INPUT DATA:
#####

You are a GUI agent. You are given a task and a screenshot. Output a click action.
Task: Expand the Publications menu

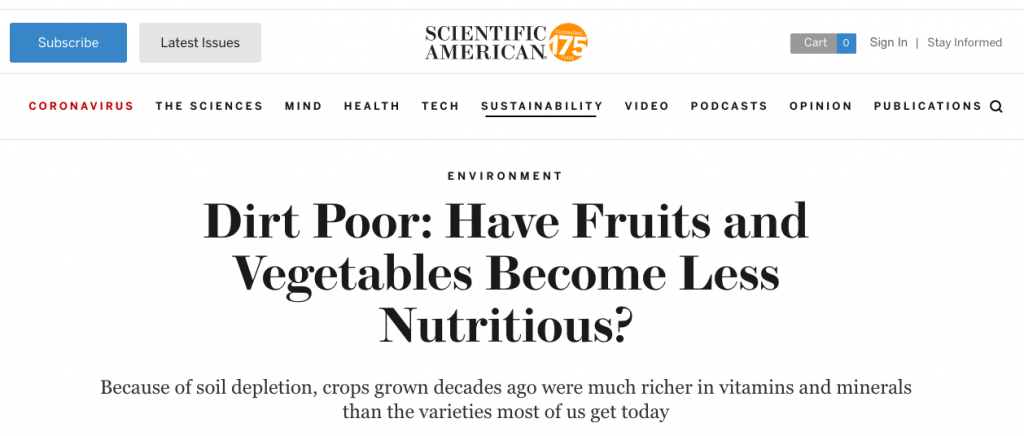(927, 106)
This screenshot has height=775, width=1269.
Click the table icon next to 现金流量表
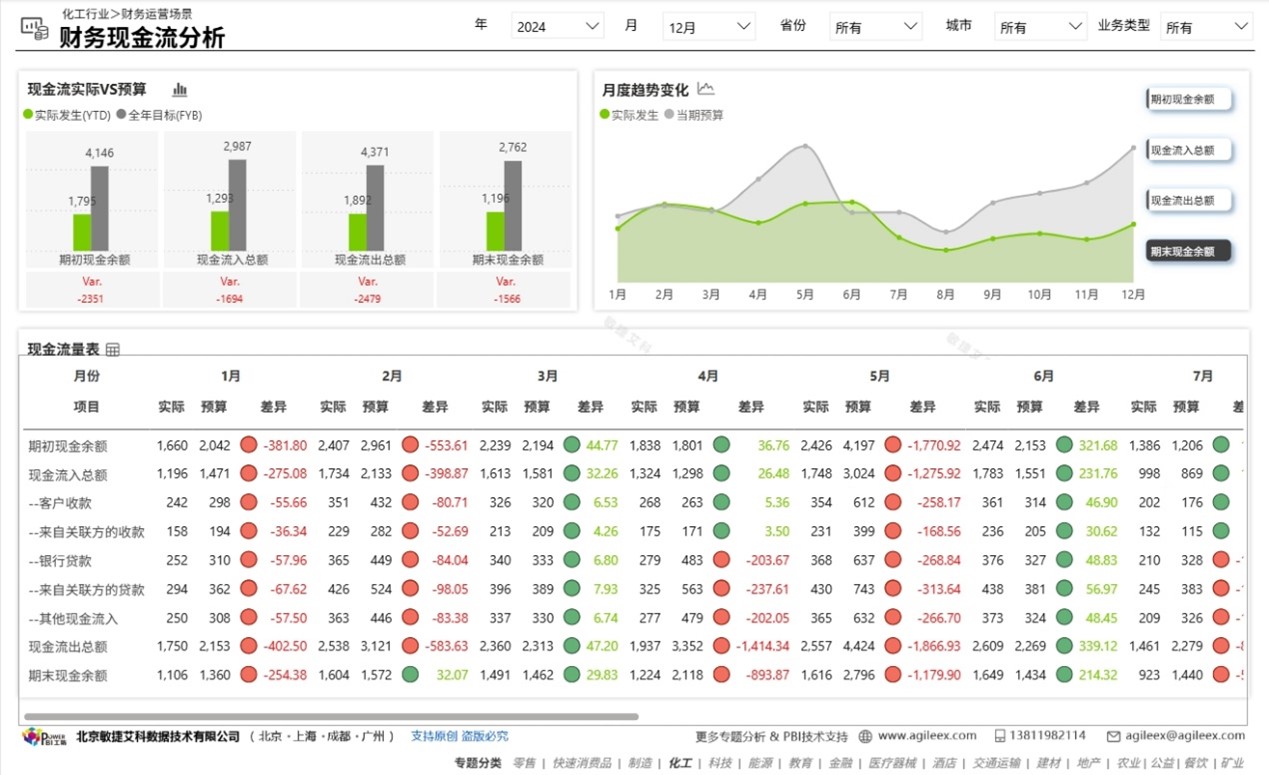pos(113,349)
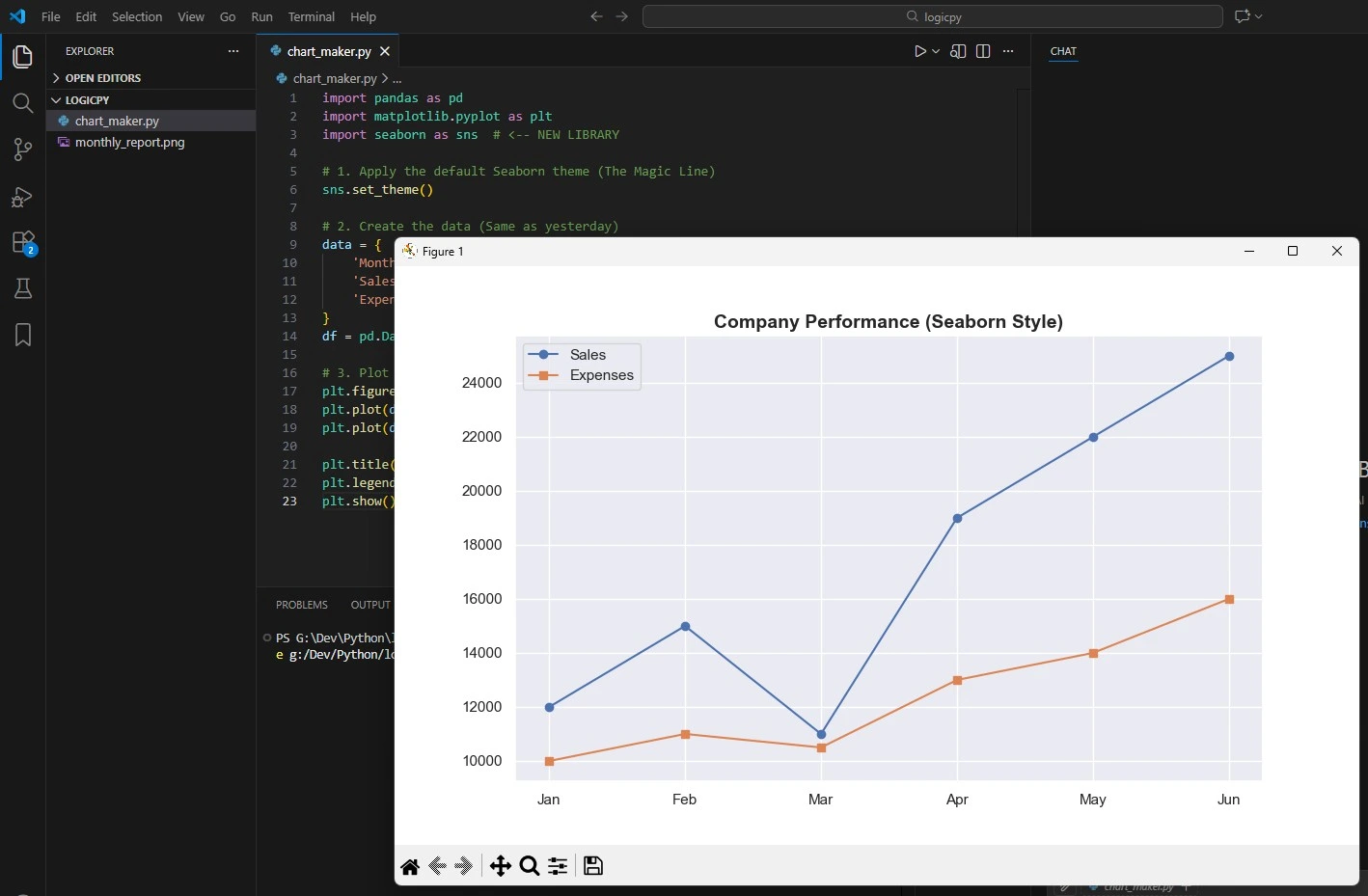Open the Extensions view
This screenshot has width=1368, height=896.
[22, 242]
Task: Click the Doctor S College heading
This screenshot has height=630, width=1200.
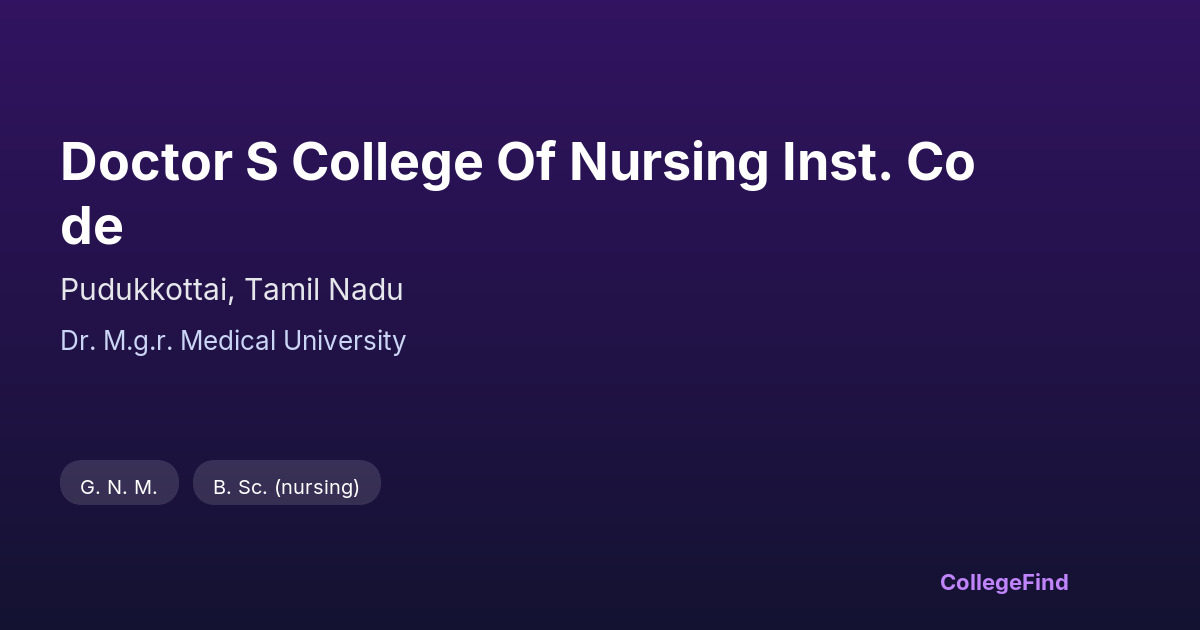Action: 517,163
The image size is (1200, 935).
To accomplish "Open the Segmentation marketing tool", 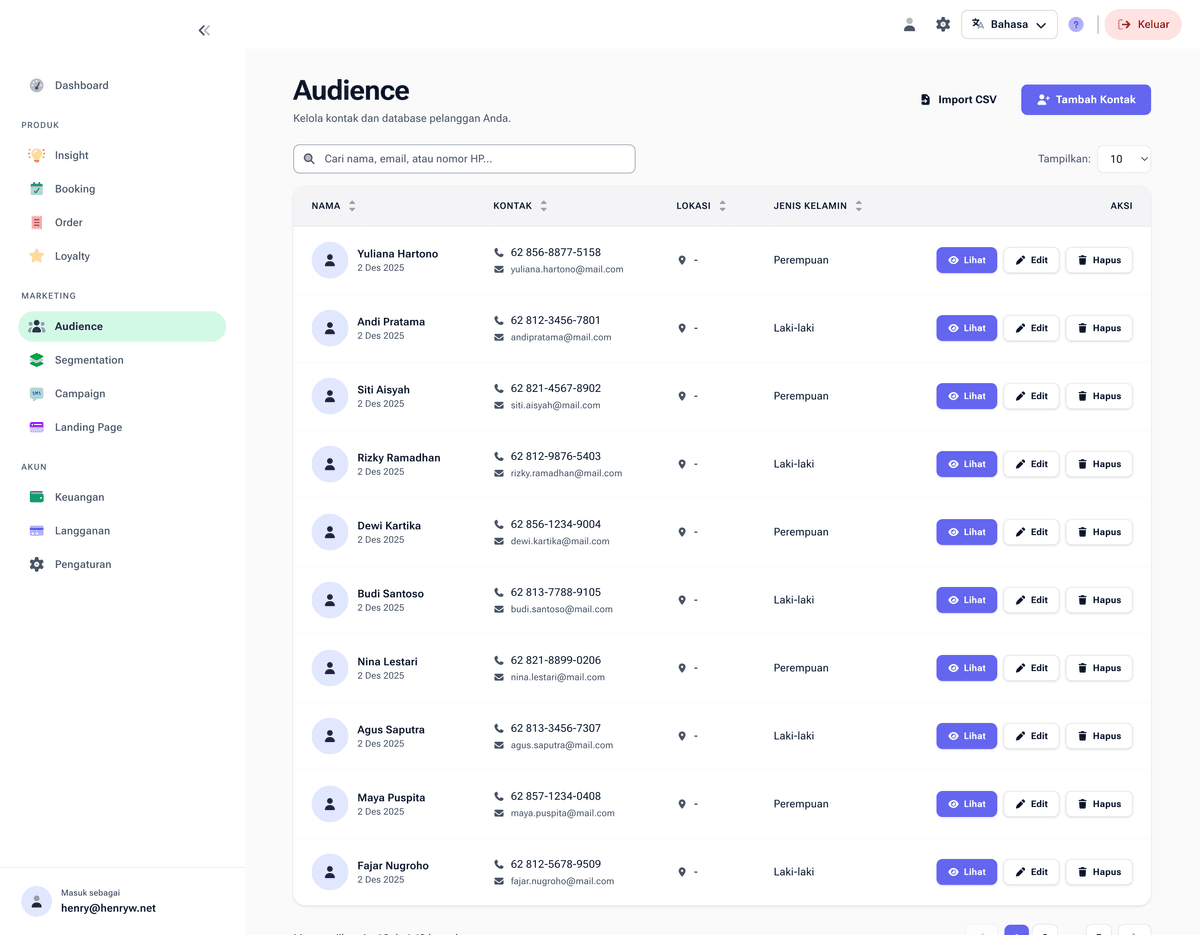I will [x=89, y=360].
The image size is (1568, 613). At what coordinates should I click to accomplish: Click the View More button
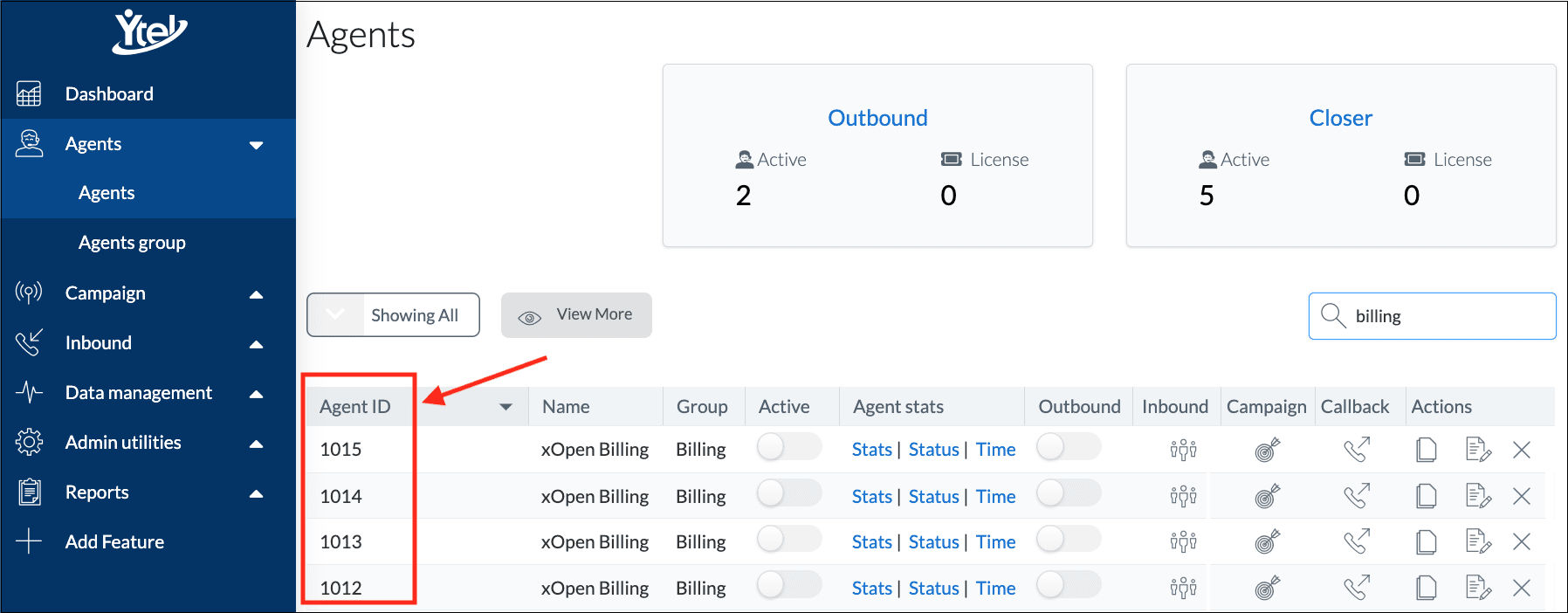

#####

TRY IT:
Look through the data above. Each line containing the word "size" needs to be copied.

TASK ANSWER:
The image size is (1200, 935).
The image size is (1568, 613). At what coordinates should I click to accomplish: Click the View More button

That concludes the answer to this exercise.